Realizing Abundant Chirality Inversion of Supramolecular Nanohelices by Multiply Manipulating the Binding Sites in Molecular Blocks.

Multiple binding sites of biomolecules induced diverse chirality regulation is ubiquitous in nature and play an essential role in determining the biofunction of biosystems. However, mimicking this biological phenomenon and understand its mechanism from multiple binding sites at molecular level by establishing an artificial system still remains a challenge. Herein, the abundant chirality inversion is achieved by precisely and multiply manipulating the co-assembled binding sites of phenylalanine derivatives (D/LPPF) with different naphthalene derivatives (NA, NC, NP, NF).

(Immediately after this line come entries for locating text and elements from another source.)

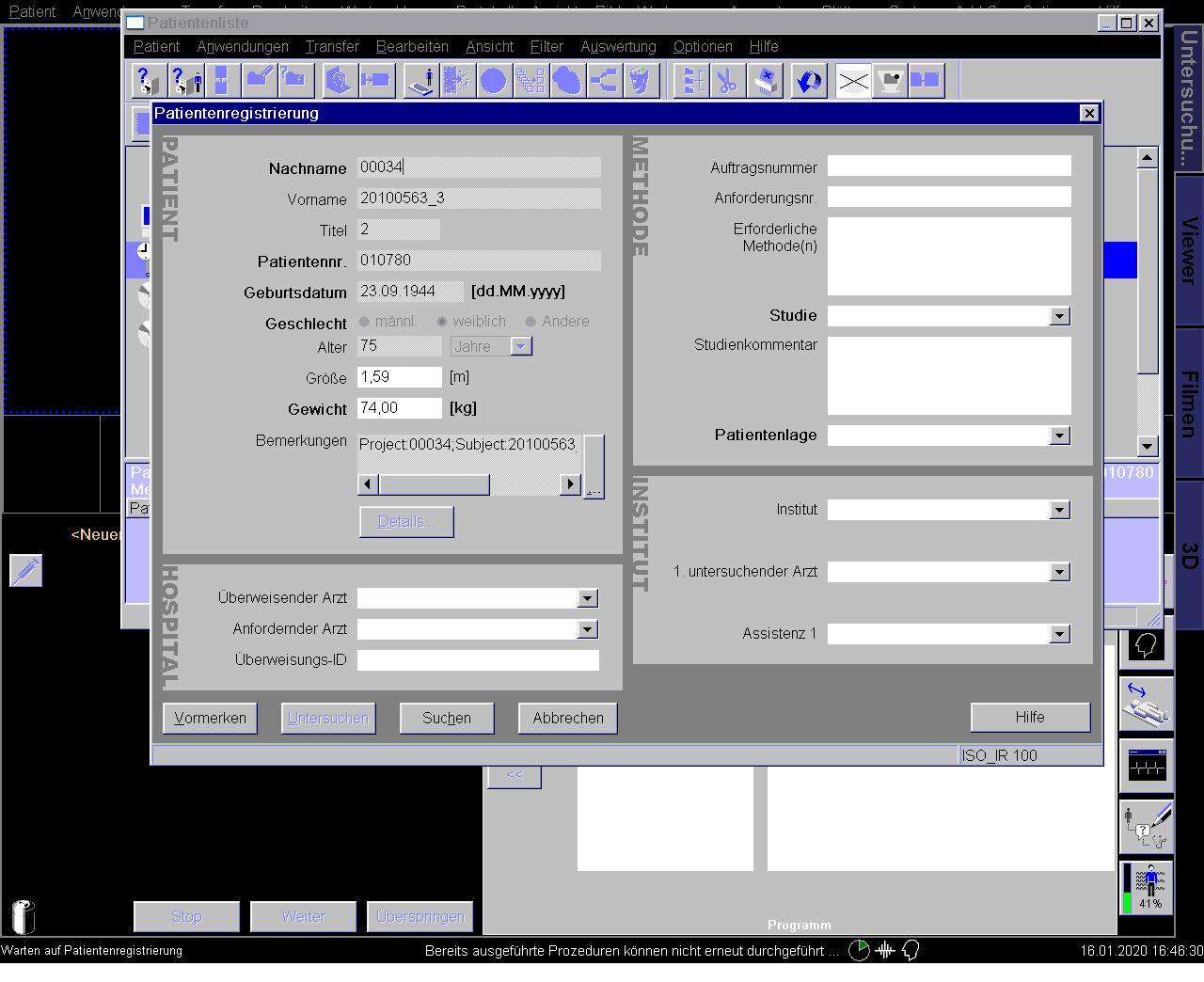Image resolution: width=1204 pixels, height=982 pixels.
Task: Open the patient table positioning icon
Action: tap(1147, 705)
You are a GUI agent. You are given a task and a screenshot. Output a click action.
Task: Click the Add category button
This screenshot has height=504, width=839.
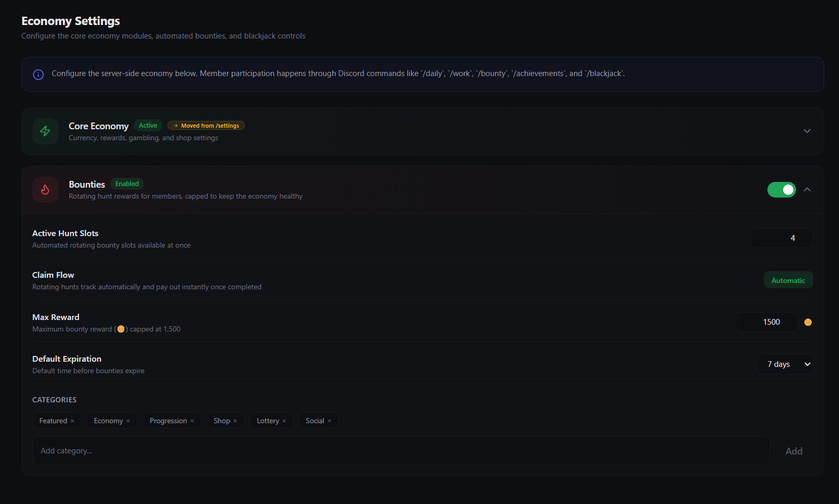pos(793,451)
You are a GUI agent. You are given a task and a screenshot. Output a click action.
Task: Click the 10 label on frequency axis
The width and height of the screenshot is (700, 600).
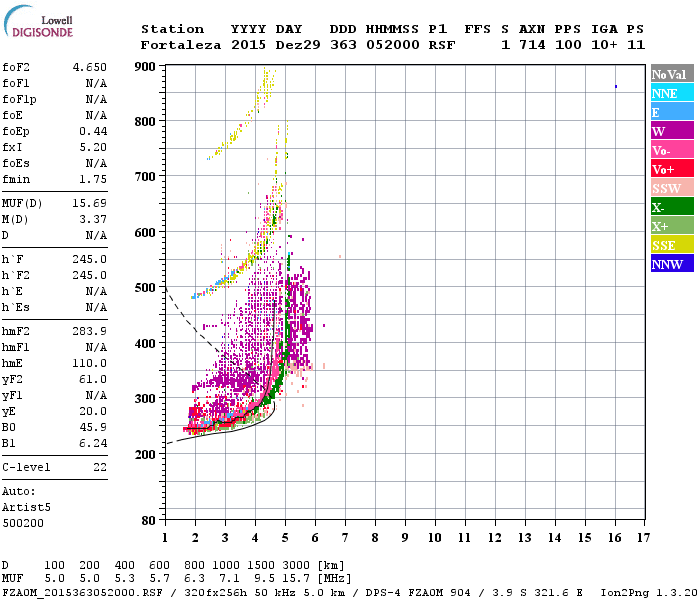click(435, 538)
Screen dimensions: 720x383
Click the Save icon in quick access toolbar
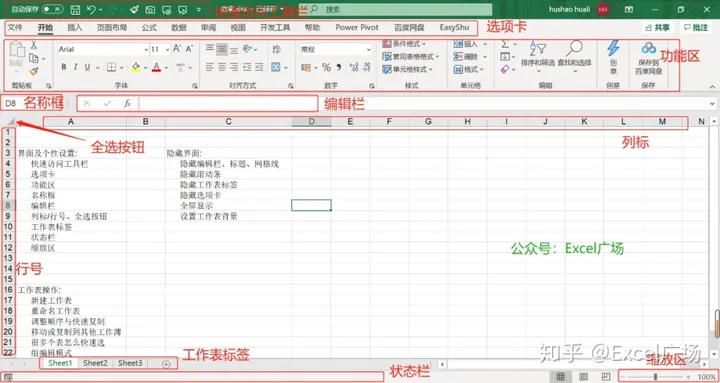point(75,9)
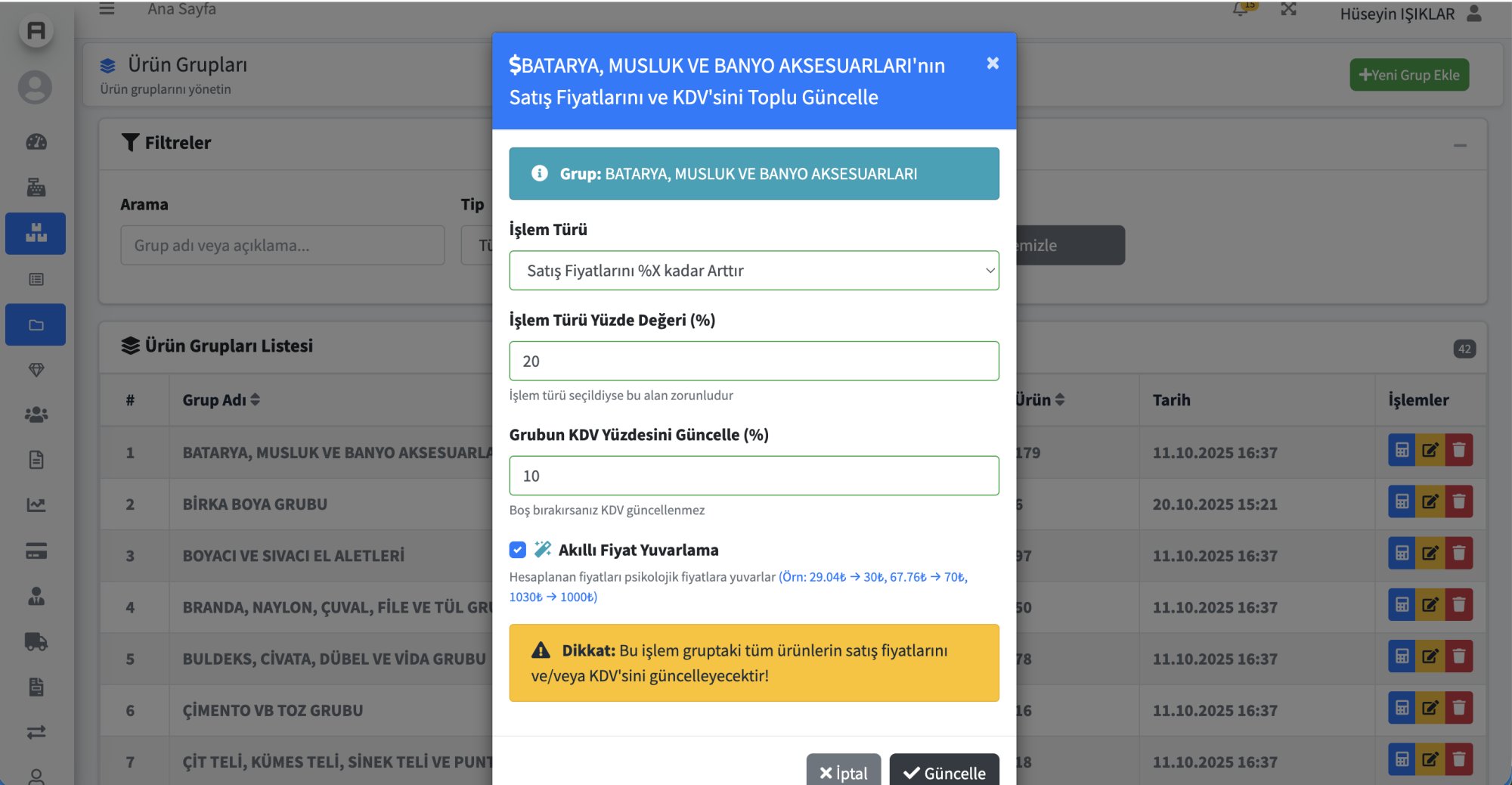Open the shipping truck icon in the sidebar
The image size is (1512, 785).
tap(35, 642)
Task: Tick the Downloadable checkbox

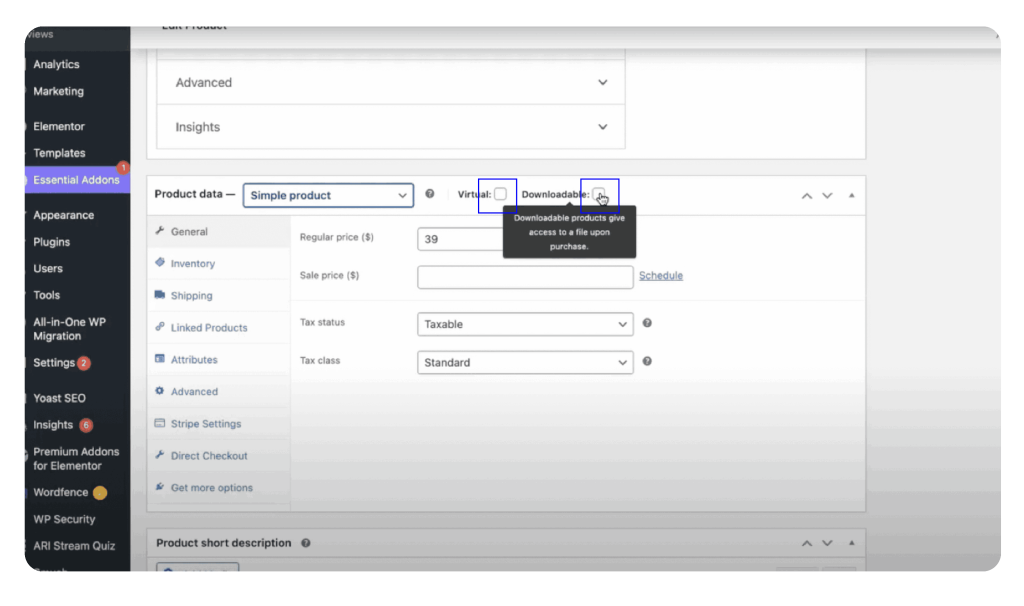Action: pos(598,194)
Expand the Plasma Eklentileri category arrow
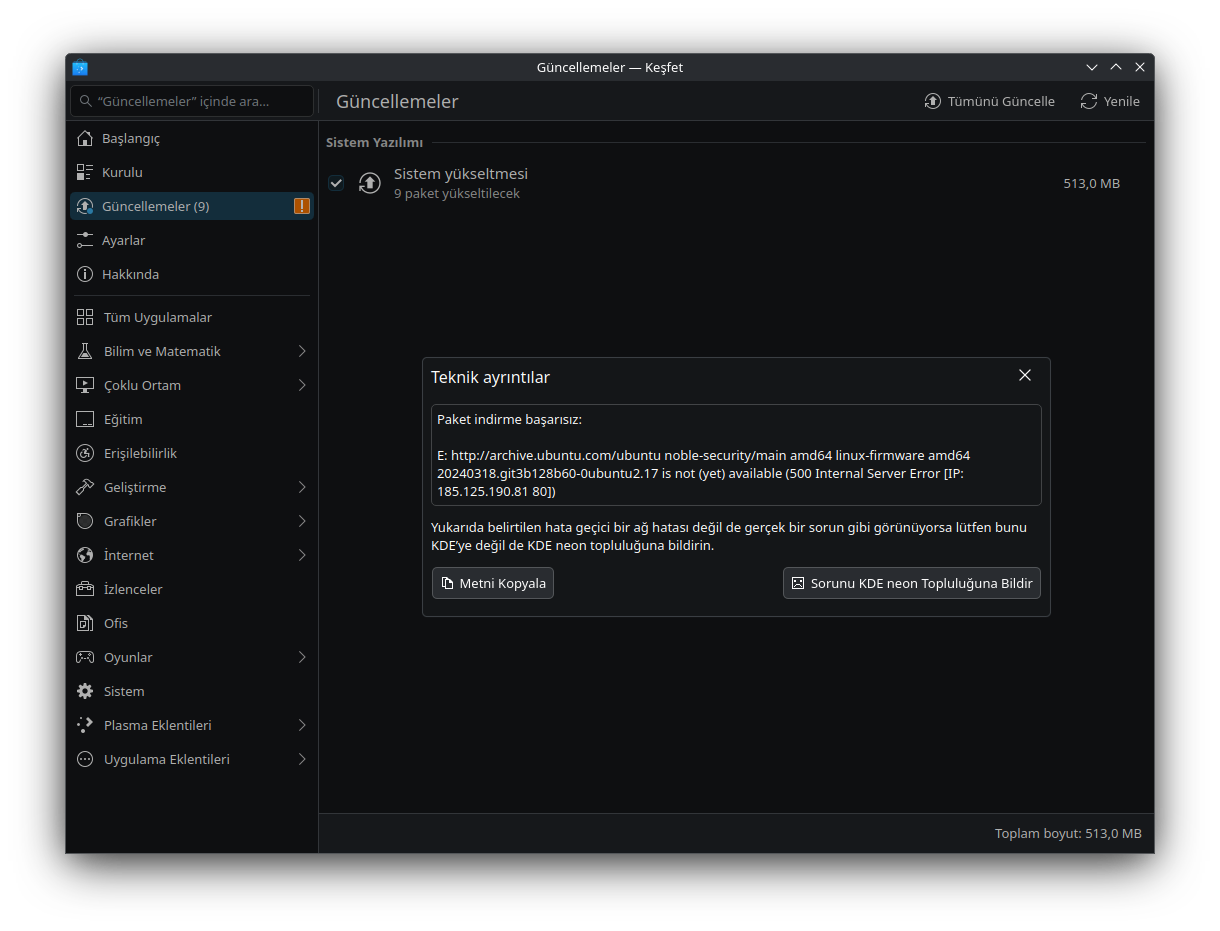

The amide and hydroxyl group of naphthalene derivatives prefer to bind with carboxyl of LPPF, while carboxylic and fluoride atom tend to bind with amide of LPPF. All these diverse interaction modes can precisely trigger the helicity inversion of LPPF nanofibers. In addition, synergistically manipulating the carboxyl and amide binding sites from a single LPPF molecule to simultaneously interact with different naphthalene derivatives is realized for chirality regulation. Typically, the variation of solvent may switch the interaction modes and the switched new interaction modes can be employed to further regulate the chirality of LPPF nanofibers. This study may provide a novel approach to explore the chirality diversity in artificial systems by regulating the intermolecular binding sites.